Thursday, July 31, 2014

31/07/2014: Book Review - ‘The Coastal Chef’ launched

In a world unduly fixated on nutrient-poor processed foods, the rising incidence of serious chronic diseases such as obesity and Type 2 diabetes means it has never been more important for us to make responsible and principled food choices.

  Just recently a unique cookbook, with educational information on the health benefits of habitual consumption of seaweed and algae, was launched at the annual Congress of the International Society for Applied Phycology.

  The book, The Coastal Chef, features close to 50 recipes using 28 different types of seaweed and algae from 20 innovative Australian chefs and magic South Coast Australia scenery. 

  Taking seaweed use beyond the global sushi roll, this book is promoted as ‘a must have for all who want to eat clean, sustainable wholefoods that taste sensational and have maximum health benefits.’

  There is much evidence that dried seaweed was a major staple in the diet of humans back in the 13th century and was especially given to replenish the body after long journeys.  The Australian chefs from the South Coast region worked alongside Mollymook-based marine scientist Dr Pia Winberg, aiming to create a mouth-watering case for the consumption of this innovative and versatile food of the future.

A strong advocate for seaweed’s health benefits, Dr Winberg sourced a selection of seaweed and algae from around the world and gave each participating chef a mystery box to work with.

  Each chef was asked to come up with innovative ways to use the seaweed and algae by creating an entree, main, dessert or even a beverage and document the process for the book.

  Dr Winberg said “Local chefs have made the most of the ingredients they were given. Many of us, when we think of seaweed, immediately think of sushi, but these chefs have created an amazing collection of recipes for those that want to eat clean, sustainable food that tastes great.”

  Pia added. “The book will form one part of the overall strategic vision to establish the Shoalhaven as a global biotechnology hub and leader in algal applications.”

  Editor and project manager Claudine Tinellis said “This is an exciting and innovative project aimed at inspiring people to eat seaweed and algae and to promote the exceptional culinary talent of new and established chefs with links to the Shoalhaven. The whole point was to demonstrate new and innovative ways to use this versatile ingredient in a way that was visually appealing as well as tasty.”

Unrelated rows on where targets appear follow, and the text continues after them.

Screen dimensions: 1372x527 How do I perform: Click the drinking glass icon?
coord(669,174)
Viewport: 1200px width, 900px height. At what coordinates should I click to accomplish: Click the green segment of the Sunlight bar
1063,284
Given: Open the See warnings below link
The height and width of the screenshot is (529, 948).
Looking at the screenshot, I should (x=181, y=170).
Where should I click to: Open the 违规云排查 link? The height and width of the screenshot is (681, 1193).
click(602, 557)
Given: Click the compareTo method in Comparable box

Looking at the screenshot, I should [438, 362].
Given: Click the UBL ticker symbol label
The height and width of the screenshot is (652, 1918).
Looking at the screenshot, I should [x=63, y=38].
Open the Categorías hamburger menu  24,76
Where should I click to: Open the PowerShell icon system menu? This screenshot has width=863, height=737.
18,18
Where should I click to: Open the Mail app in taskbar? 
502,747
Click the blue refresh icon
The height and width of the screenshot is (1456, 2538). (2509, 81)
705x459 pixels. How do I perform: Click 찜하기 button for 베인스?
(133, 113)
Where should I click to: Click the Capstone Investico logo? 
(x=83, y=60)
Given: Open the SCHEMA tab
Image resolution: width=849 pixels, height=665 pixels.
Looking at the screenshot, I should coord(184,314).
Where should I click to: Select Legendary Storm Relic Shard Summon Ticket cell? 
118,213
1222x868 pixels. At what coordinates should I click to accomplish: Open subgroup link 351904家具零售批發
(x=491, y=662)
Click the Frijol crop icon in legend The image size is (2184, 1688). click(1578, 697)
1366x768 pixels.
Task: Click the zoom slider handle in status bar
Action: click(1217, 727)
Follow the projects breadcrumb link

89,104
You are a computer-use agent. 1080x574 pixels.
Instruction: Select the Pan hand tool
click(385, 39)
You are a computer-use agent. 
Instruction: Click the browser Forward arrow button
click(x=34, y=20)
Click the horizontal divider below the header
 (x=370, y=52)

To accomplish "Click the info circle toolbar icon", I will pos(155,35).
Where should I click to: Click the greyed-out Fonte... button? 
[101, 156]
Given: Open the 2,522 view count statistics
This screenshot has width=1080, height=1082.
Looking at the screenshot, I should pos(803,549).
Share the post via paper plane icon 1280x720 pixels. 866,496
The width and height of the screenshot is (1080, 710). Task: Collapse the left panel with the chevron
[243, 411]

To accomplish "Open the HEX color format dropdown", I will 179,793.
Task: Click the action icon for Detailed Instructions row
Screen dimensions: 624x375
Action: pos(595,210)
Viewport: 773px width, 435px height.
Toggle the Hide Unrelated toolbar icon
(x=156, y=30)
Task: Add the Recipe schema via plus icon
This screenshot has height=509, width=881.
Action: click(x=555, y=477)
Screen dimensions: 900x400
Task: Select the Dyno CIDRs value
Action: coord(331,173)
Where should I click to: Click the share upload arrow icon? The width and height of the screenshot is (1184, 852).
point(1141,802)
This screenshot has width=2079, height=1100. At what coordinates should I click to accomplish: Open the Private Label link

  “Some of the dishes we’ve seen to date have been truly spectacular. We have seen seaweed and algae incorporated into bread, featured as mayonnaise, ice-cream, ganache, pasta, salad and soup as well as a good old Aussie meat pie.”

  “My understanding is that many of the chefs have used seaweed and algae in their food before, however some of the seaweed and algae samples provided were completely new to the chefs and they faced challenges in understanding the unique flavour profiles or molecular characteristics of some of the more unfamiliar species.”

  “There are many amazing ways that we can use this ingredient in a way that is practical and incredibly tasty.”

  Ms Tinellis said seaweed and algae were “foods of the future” with benefits to human health, medicine and Australia’s economy.

  “Australia is beginning to upscale its commercial production of seaweed and algae and is looking to be a leader in algal applications.”